Growing up, kids are taught that everybody is good at something at the expense of being good at something else. This was best exemplified by the 5 Planeteers (who were later shamelessly copied by the Power Rangers). As a more specific example, Wheeler was a bumbling fool (note his untied shoelace in the picture) who knew next to nothing about saving the planet, but somehow his good heart and fighting spirit redeemed him as a powerful ranger. While this is certainly ridiculous and borderline outrageous, it’s perfectly acceptable for a children’s TV show to tell every kid they can be the best at something.
What bothers me is how people grow up and still believe this. You hear it all the time:
- He might be rich, but he doesn’t enjoy life as much as I do.
- He might be good-looking, but he’s not as funny as I am.

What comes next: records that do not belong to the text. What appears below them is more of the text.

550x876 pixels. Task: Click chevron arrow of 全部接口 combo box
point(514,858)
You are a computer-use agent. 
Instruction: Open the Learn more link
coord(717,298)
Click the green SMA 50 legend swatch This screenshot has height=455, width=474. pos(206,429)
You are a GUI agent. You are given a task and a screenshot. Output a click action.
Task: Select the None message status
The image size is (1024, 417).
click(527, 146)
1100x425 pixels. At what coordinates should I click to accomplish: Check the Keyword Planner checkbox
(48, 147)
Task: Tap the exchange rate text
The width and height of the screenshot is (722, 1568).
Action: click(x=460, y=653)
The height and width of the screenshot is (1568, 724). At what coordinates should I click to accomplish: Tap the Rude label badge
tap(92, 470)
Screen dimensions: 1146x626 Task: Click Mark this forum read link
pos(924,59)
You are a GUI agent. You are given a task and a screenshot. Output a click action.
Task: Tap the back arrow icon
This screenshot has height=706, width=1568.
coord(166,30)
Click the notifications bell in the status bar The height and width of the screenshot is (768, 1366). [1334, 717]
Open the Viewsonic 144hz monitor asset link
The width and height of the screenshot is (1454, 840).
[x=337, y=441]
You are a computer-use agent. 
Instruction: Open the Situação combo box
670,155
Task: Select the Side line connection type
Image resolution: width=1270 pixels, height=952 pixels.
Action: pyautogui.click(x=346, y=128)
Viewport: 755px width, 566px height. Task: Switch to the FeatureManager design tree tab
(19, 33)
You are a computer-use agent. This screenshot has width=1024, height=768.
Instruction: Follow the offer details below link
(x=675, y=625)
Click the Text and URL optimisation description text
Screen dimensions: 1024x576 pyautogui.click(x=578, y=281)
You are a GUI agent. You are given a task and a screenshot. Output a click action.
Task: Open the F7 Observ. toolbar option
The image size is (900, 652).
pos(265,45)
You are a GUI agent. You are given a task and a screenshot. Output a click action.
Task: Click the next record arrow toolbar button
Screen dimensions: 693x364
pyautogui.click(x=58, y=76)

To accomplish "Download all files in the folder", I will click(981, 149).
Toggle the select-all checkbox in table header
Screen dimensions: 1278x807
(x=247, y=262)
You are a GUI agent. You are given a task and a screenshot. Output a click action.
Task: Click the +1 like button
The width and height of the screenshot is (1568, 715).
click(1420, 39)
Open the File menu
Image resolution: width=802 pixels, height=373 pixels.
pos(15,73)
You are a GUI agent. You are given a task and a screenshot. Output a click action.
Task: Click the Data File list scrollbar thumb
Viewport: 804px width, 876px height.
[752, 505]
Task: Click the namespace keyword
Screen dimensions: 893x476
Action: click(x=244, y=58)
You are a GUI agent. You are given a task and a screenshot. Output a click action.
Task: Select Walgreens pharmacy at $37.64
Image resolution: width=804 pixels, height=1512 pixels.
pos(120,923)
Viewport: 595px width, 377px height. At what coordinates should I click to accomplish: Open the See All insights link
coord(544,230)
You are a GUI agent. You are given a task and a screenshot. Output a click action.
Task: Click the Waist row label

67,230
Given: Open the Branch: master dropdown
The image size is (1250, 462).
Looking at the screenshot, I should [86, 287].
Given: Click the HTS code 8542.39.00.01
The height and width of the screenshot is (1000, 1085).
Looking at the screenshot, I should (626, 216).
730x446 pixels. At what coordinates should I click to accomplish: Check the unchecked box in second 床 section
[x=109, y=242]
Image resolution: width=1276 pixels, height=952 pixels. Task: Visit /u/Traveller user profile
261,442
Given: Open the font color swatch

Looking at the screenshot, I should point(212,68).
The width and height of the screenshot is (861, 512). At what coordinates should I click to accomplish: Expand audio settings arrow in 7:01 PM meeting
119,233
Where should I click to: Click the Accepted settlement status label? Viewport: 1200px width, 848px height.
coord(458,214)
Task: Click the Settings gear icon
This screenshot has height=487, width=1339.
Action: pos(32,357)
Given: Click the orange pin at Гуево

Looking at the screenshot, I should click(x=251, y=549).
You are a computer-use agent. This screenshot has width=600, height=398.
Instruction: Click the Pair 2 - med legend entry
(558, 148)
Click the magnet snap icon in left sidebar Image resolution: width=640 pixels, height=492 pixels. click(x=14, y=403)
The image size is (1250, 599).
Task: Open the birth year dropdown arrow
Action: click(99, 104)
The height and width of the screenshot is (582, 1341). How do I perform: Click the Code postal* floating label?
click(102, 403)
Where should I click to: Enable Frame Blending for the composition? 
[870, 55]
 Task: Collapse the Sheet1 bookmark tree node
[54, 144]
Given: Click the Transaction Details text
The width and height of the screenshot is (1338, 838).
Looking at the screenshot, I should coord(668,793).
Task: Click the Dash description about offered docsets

- He might be a great cook, it’s but only because his parents taught him how to cook, I never had that opportunity
- He might have gone to a great school, but I’m smarter than he is
- Tom Brady might have millions of dollars, a supermodel wife, and fingers filled with Superbowl rings, but I bet he’d trade it all for the freedom I have in public.
The list literally goes on forever and gets more and more outrageous. Basically, the formula is:
- _____ has X but Y
When X has no correlation at all to Y. Take #2 as an example. Why does being funny have anything to do with being good-looking? “Oh well, if you’re ugly you have to be funny to get by”. No, fuck that, that isn’t true. If Jerry Seinfeld was a fat, balding Jew he would not have been funnier as a result. In fact, the opposite is probably true. Creating observational comedy about real-life situations (generally perceived as the funniest comedy) requires actual experiences. These are experiences that ugly people don’t have.
Ugly people don’t have experiences, they make them up. They sit in a room by themselves and create all kinds of “possible scenarios” that they think are funny because, to them, it’s just as possible that these scenarios and real-life scenarios will happen. Here’s a comic from a strangely popular website (XKCD) that illustrates my point here:
Oh wow, it’s observational comedy on a ridiculous contrived situation that requires Wikipedia-first-paragraph knowledge of Fibonacci Numbers to understand. ISN’T THAT FUNNY? FUCK NO!
Conclusion: there are more “Captain Planets” out there than Planeteers. Most of the time, the people who are better than you at something are better than you at mostly everything. The guy who is better than you at X is probably smarter than you, funnier than you, enjoys life more than you, and (with some practice) could kick your ass at whatever it is you’re best at.
Also, that person is not ugly or fat. Did Gaia give those rings to any ugly fat kids? Fuck no.